Hacker News new | ask | show | jobs
by save_ferris 2583 days ago
Type-related issues are super common in rails apps with several contributors. Do you ever get "undefined method foo for nil:NilClass"? That's a type error.

There isn't really a universal agreement on how to handle nil in the ruby community, and as long as that remains true, type issues will continue to be a daily reality of using the language.

1 comments

I don't find nil errors to be as cumbersome as the over-design required to type everything you do.
That's the beauty of gradually typed systems like sorbet. You only define types where you need to. Plus, it's really only one extra line of code per method. And that extra LOC gives you a lot.

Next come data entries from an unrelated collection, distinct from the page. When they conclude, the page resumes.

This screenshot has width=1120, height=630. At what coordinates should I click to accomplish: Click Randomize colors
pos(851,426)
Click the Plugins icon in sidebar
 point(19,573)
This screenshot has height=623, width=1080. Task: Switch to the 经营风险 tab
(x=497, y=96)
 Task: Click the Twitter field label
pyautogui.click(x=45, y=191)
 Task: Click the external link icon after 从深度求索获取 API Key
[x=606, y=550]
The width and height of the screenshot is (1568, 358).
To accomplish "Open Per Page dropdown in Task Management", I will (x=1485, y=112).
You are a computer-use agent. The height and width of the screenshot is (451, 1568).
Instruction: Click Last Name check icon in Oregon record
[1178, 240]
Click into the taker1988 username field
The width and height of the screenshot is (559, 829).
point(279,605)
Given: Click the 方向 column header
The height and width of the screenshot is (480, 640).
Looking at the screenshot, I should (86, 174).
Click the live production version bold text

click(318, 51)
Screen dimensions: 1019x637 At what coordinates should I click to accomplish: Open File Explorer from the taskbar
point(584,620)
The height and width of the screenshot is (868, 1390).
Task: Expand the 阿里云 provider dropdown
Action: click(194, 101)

So many of the production bugs I've encountered in my rails career (probably around 2/3rds) would immediately go away with a type system. Now, that's not to say that I won't encounter other issues, but type systems provide other benefits as well. Typescript annotations make JS seem pretty sane, and editor integrations like VSCode's support for TS is amazing. You get go-to-source functionality that isn't based on heuristics, compile-time error reporting as opposed to runtime error reporting.

Sure, it might not make sense in your situation. But every single job I've had in my career would've been much easier with a type system, and depending on how solid sorbet turns out to be, working in ruby might look quite a bit different in the next few years.